Stories of the potential consequences of climate change have been used to motivate politicians, shame deniers and educate the broader public on how an abstract scientific concept could breed concrete disasters. There are, of course, the rising sea levels and warmer temperatures, migrating species and shrinking ice caps.
Less frequently cited, it turns out, is another concern: dengue fever.
Public health experts now warn that climate change could come with a host of complications that have seldom figured prominently in all the talk of emissions reductions and treaty negotiations. More obvious among the concerns — both in sanitation-poor Third World countries and in the U.S. — are heat-related strokes or deaths. Respiratory illnesses like asthma are another likely consequence of continued air pollution.
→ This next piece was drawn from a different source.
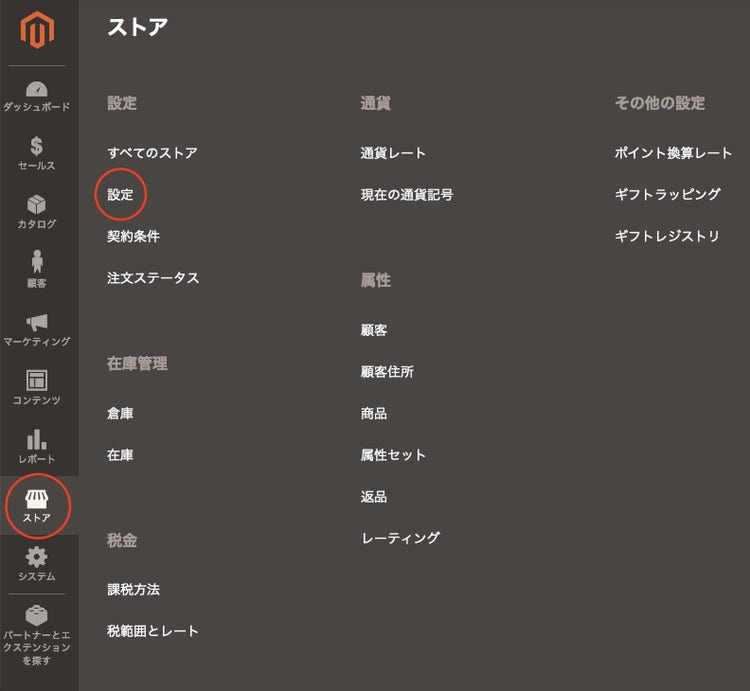Select すべてのストア menu item
This screenshot has height=691, width=750.
(152, 153)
Vector-borne diseases like malaria, the plague and dengue fever thrive in tropical parts of Africa where the fleas, ticks and mosquitoes that transmit them live. Malaria, for example, ceases to be a threat in the Sahara where there isn’t enough water for the mosquitoes to survive.
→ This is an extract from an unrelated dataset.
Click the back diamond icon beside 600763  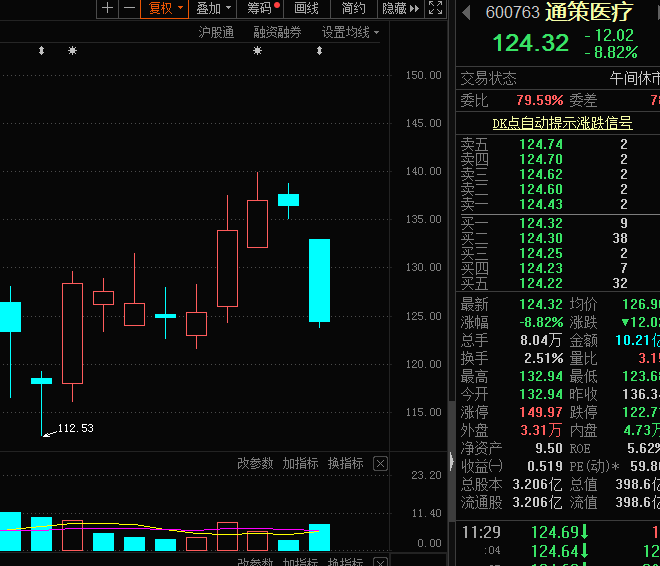pyautogui.click(x=466, y=12)
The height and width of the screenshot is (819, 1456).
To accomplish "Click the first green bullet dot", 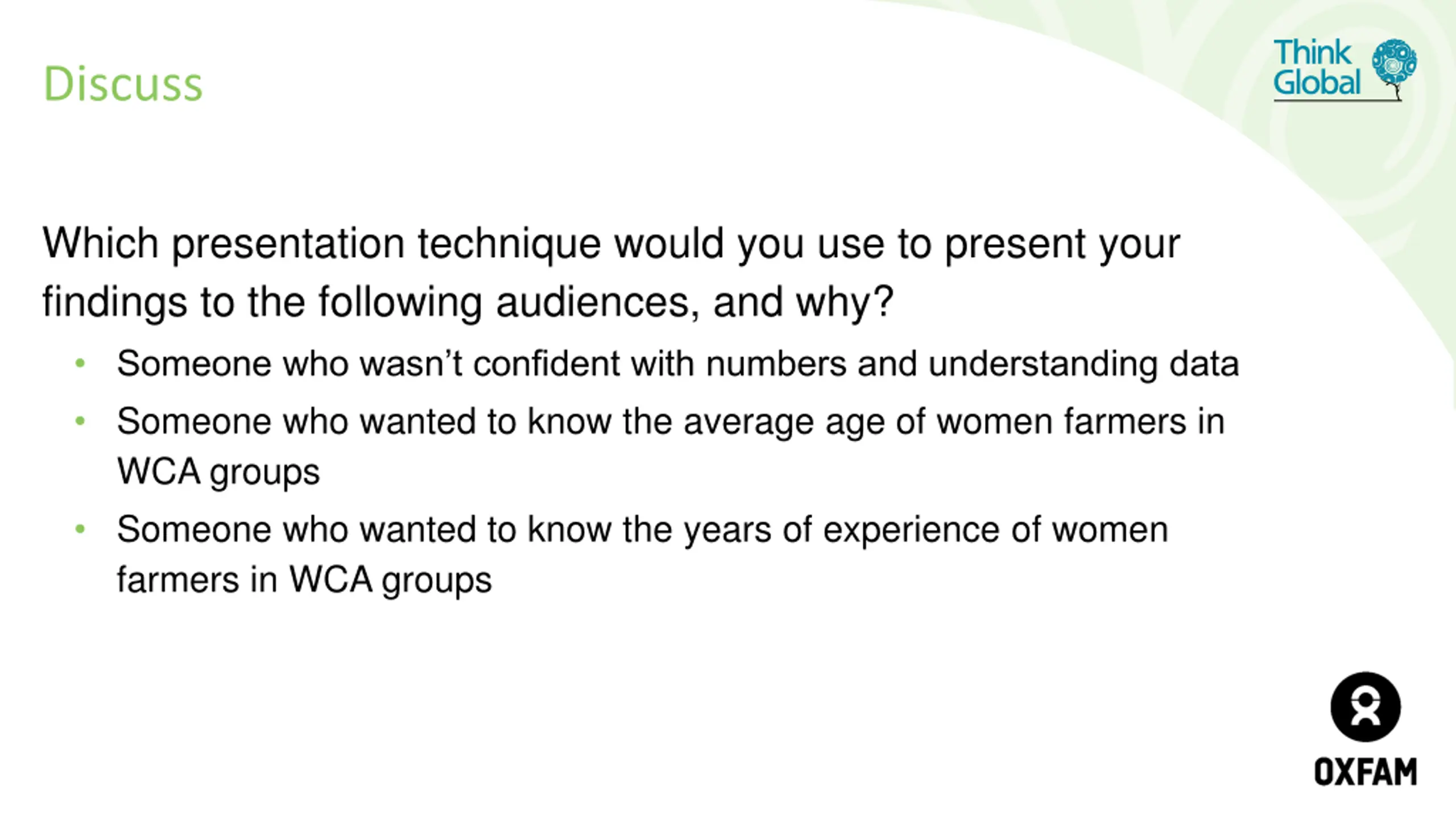I will pyautogui.click(x=80, y=363).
The risk of such diseases is directly related to temperature and precipitation levels — meaning as temperatures rise or rainfall patterns change with the changing climate, existing diseases (or the mosquitoes that carry them) may be on the move, too.
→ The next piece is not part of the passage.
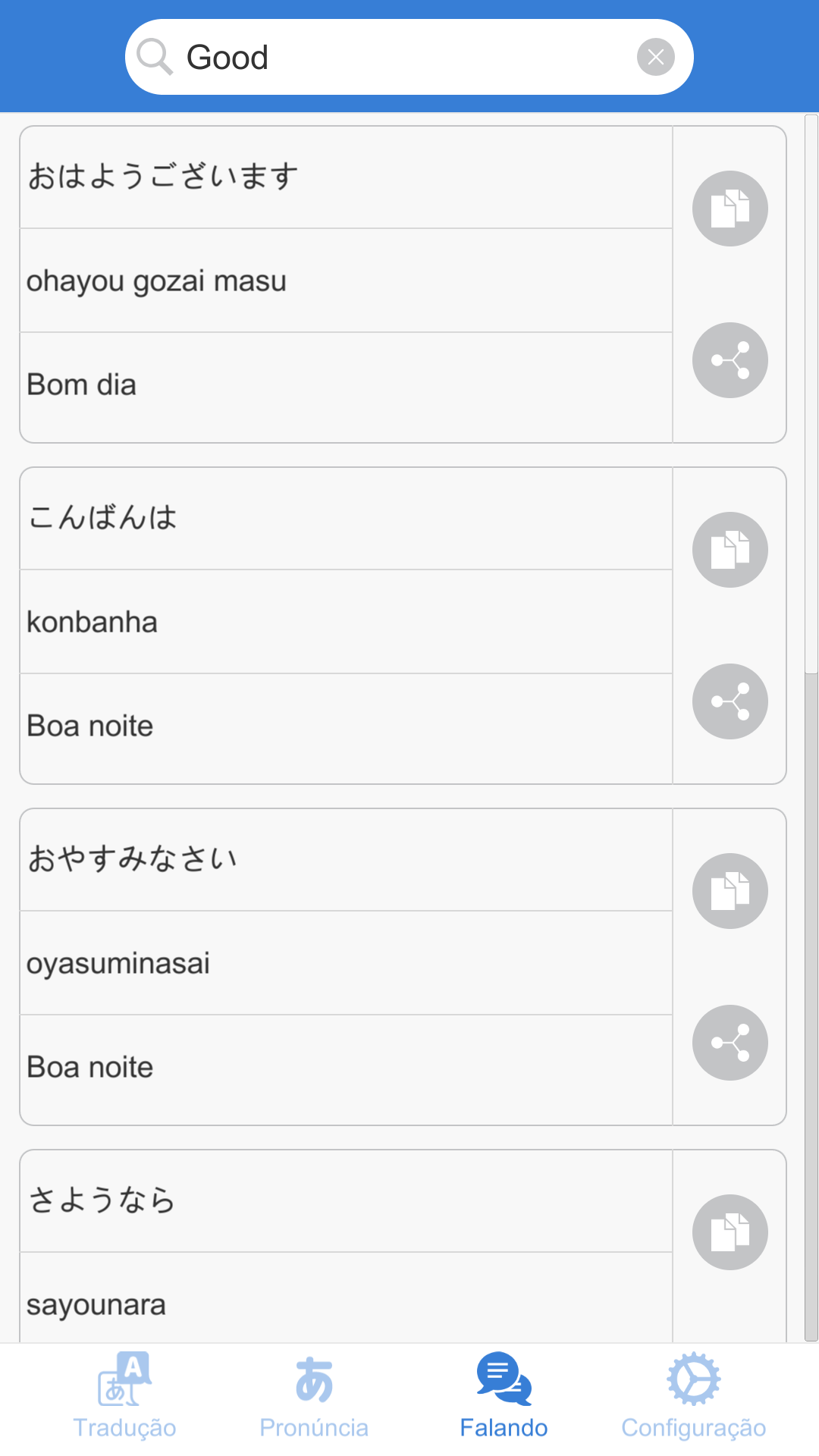This screenshot has height=1456, width=819.
Task: Share the Bom dia phrase card
Action: click(730, 360)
The problem isn’t limited to Africa. In Mexico, since 2001, there has been a 600 percent increase in cases of dengue hemorrhagic fever, according to Mary Hayden, a scientist with the National Center for Atmospheric Research. As part of a briefing on the health implications of climate change in a Senate office building on Capitol Hill today, Hayden played a brief video illustrating the dramatic spread through the Americas of dengue cases reported to the World Health Organization since the 1960s.
In 2005, the first case was documented in the continental United States along the Texas-Mexico border.
“Dengue is definitely on the move,” Hayden said, “and it’s moving northward.”
It’s also moving toward physicians who aren’t trained to recognize it. As recently as September, a surprising outbreak occurred in Key West, Fla.
In another illustration of the relationship between unusual weather patterns and deadly diseases, Rita Colwell, a former director of the National Science Foundation and now a professor at the University of Maryland and Johns Hopkins University, recalled a hantavirus outbreak in the American Southwest in the early 1990s. Heavy rainfall from the 1991-92 El Niño led to a dramatic increase in deer mice populations in the Four Corners area. Researchers later traced the simultaneous outbreak of a deadly disease – once thought to be the result of bioterrorism – to the mice who carried the hantavirus.
Addressing climate change with public health consequences in mind — the motive of Monday’s congressionally targeted event — does present a kind of paradox. The energy use associated with causing climate change in countries like the U.S. is also partly responsible for improvements in sanitation and health that have made diseases like cholera and the plague antiquated concerns in the West.
“At a certain point, using more energy is associated with improvements in health, longer life expectancy, lower infant mortality,” said Lynn Goldman, a professor of environmental health sciences at Johns Hopkins. “But then there’s a turning point beyond which we continue to consume more and more, but it actually isn’t improving our health.”